SEQ ID NOs: 1 to 24 are amino acid sequences of peptides having anti-influenza virus activity.
SEQ ID NOs: 25-48 are the amino acid sequences of cyclic peptides having anti-influenza virus activity.
SEQ ID NO: 49 is an example of a template nucleic acid sequence used for expressing a peptide library in a cell-free translation system.
SEQ ID NO: 50 is the base sequence of the nucleic acid encoding glycine-serine linker.
SEQ ID NO: 51 is an example of a template nucleic acid sequence used for expressing a peptide library in a cell-free translation system.
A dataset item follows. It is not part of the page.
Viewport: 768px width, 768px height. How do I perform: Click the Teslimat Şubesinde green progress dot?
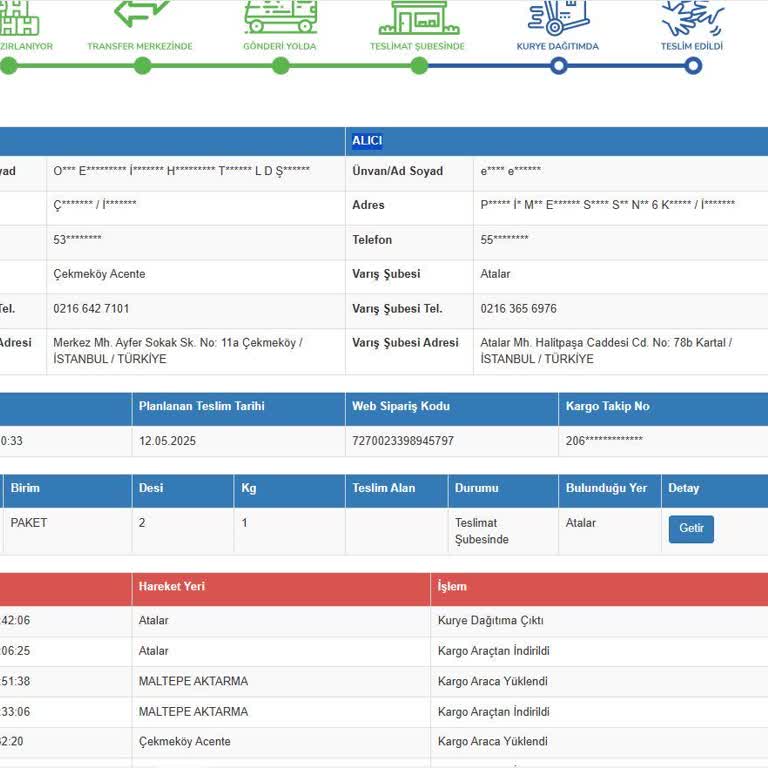tap(419, 66)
SEQ ID NO: 52 is an example of a template nucleic acid sequence used for expressing a peptide library in a cell-free translation system.
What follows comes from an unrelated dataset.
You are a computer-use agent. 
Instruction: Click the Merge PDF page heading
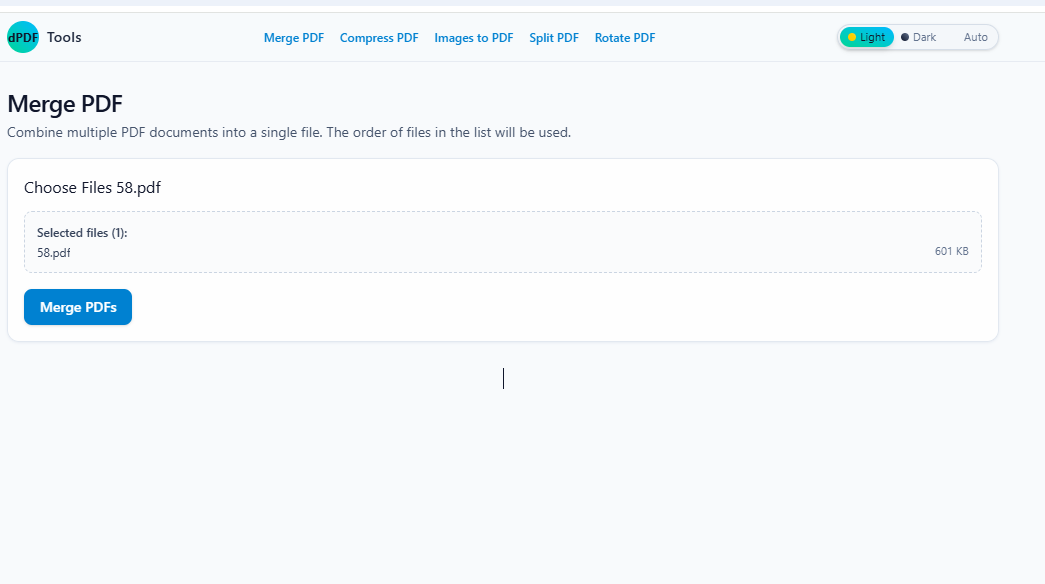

SEQ ID NO: 53 is a translation promoting sequence added to the 5 ′ side of a template nucleic acid sequence used when a peptide library is expressed in a cell-free translation system.

Claims (11)

Any of the following peptides:
(I) a peptide comprising the amino acid sequence represented by SEQ ID NO: 1-24;
(Ii) a peptide comprising a partial sequence of the peptide described in (i) above, which is capable of binding hemagglutinin; and (iii) in the amino acid sequence of the peptide described in (i) or (ii) above, Alternatively, a peptide in which several amino acids are deleted, added or substituted and which can bind to hemagglutinin.   The peptide according to claim 1, which is cyclized.   The peptide according to claim 2, comprising chloroacetylamino acid and cysteine, and cyclized by a thioether bond between chloroacetylamino acid and cysteine.   The peptide according to claim 3, which has a chloroacetyl amino acid within 3 amino acids from the N-terminus and a cysteine within 3 amino acids from the C-terminus.   A peptide consisting of the amino acid sequence represented by SEQ ID NO: 25-48, which is cyclized by a thioether bond between the N-terminal chloroacetyl-tryptophan and the second cysteine from the C-terminal.   A pharmaceutical composition for preventing or treating influenza comprising the peptide according to any one of claims 1 to 5.   Use of the derivative | guide_body of the peptide of any one of Claim 1 to 5 for manufacturing the preventive or therapeutic agent of influenza. A screening method for selecting preventive or therapeutic agents for influenza from candidate peptides,
Expressing a peptide library in a cell-free translation system using a nucleic acid containing the following sequence as a template;
ATG (NNK) n (SEQ ID NO: 49)
[Wherein n represents an integer of 4 to 12, N corresponds to A, T, G or C, and K corresponds to T or G. ];
Contacting the peptide library with hemagglutinin and incubating to select a peptide that binds to hemagglutinin;
Including methods. As the template, one containing TGC at the 3 ′ end of (NNK) n,
In the cell-free translation system, a chloroacetylated amino acid is used as an aminoacyl tRNA corresponding to the codon ATG,
9. The method according to claim 8, comprising a step of cyclizing the peptide prior to the step of contacting and incubating the peptide library with hemagglutinin.   The influenza virus detection agent containing the peptide of any one of Claim 1 to 5.   An influenza virus detection kit comprising the influenza detection agent according to claim 10.